You will find that for family photos and day trips and just walking around and shooting pictures, that the 70-300mm lens is fantastic when what you want is a selective angle of view. To answer your question, if I had to take only one lens, an 18-55 or a 70-300, which would I take? Honest answer? I like telephoto pictures, small slices of the world, so I would choose the 70-300mm zoom. I personally think that many landscape photo situations look best with a telephoto lens. When I look at the world, I see things in a narrow, selective angle way.
The sunset shot above has a typical problem: black foreground that adds little interest, and a beautiful,spectacular sunset sky. One common shooting-time method to improve this is to use a graduated neutral density filter to even out the scene; the graduated ND filter is like sunglasses for your lens! A four-stop graduated ND filter could have darkened the sky, allowing the dark foreground to be exposed through the lower, clear-glass part of the filter, thus "equalizing" the exposure between bright and dark.
Another way to have shot this? See the plants shot-left? Move 25 feet to the left on foot, then frame those plants up, and silhouette them against that glorious sky! This could have been done with the 18-55mm lens pretty easily, or the 70-300mm lens. As to the exposure, at 800 ISO...the dark foreground is pulling the speed "down", or slow; this could have been shot at a slightly higher shutter speed, if the metering had been based off of the brighter clouds.
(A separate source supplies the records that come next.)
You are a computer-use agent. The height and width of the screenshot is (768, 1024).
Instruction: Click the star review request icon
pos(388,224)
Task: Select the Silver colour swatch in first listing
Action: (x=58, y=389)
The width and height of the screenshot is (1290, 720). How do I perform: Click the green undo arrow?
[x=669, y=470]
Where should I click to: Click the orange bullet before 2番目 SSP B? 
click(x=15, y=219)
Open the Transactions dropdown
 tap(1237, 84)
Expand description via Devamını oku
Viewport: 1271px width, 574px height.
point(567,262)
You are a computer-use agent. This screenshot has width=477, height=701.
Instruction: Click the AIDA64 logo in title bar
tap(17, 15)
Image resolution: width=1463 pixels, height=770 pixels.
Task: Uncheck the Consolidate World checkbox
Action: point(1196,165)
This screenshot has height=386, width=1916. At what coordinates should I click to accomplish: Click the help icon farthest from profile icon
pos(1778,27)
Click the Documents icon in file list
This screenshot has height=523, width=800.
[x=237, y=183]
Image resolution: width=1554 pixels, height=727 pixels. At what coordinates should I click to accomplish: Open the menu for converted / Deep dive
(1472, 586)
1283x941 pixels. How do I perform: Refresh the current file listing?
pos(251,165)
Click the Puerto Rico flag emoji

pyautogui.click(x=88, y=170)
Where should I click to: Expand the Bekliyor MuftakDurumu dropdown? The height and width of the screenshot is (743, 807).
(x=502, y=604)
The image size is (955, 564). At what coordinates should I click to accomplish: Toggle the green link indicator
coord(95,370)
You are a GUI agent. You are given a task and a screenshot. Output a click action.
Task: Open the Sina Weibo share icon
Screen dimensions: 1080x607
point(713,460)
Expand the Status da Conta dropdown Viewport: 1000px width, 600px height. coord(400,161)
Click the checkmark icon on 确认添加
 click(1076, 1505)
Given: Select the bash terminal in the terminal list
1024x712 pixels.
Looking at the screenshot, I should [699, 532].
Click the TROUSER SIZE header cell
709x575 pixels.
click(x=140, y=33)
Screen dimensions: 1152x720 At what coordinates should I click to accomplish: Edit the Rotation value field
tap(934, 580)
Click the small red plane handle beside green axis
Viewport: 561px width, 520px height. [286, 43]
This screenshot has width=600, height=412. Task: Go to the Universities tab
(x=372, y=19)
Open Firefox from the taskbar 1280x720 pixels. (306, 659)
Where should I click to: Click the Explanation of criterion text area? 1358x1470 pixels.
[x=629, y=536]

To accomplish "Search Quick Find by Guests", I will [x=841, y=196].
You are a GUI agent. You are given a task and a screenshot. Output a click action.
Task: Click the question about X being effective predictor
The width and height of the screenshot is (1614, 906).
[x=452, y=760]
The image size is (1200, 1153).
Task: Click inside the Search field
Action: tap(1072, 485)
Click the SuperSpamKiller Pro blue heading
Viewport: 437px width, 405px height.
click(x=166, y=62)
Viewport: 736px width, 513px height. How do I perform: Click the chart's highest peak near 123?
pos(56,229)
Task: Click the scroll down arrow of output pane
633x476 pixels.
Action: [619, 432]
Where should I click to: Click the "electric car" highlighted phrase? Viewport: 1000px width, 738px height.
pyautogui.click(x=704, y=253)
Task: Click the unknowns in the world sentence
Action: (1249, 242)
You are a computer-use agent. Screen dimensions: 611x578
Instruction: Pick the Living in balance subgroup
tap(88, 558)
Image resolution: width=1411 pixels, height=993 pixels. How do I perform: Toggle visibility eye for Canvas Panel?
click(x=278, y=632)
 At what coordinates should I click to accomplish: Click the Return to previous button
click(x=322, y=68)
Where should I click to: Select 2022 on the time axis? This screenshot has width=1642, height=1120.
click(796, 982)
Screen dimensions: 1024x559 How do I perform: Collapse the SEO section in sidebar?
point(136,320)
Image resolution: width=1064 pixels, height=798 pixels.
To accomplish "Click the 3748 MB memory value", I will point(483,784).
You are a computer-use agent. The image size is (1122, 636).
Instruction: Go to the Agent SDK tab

The secret in this type of sunset shooting is to find a large object that is close-in, and to silhouette that object against the sky. Otherwise, one ends up with a large, 1/3 to 1/2 of the frame area used on what will end up as black, subject-less areas. In this case, the two telephone poles and wires in the middle of the image could have been used as subjects, with the 70-300 lens zoomed to 250-to 300-mm, and an orange sky being shown around those two objects. The trick is to find a substantially-sized object to silhouette against the glorious sky...and with a long zoom lens, like a 70-300, you have the ability to get low, then zoom in, and MAKE things pop out of the world in front of the camera, by magnifying their on-camera size with the telephoto effect; with the 18-55 zoom, you have a wide-angle to normal lens effect set at your disposal. This is why I choose the 70-300mm zoom for more work than I do a wide-to-normal lens...I prefer the ability to zoom in, to pick things out, and then to focus in on them.
Lastly: the 70-300 zoom offers the potential for what is called selective focus work. Selective focus is like shallow depth of field work. Selective focus is using shallow focus planes to make objects stand out from the foreground or background,and it is something that a 70-300mm lens is very good for at the closer and medium distances of 2 meters to 20 meters.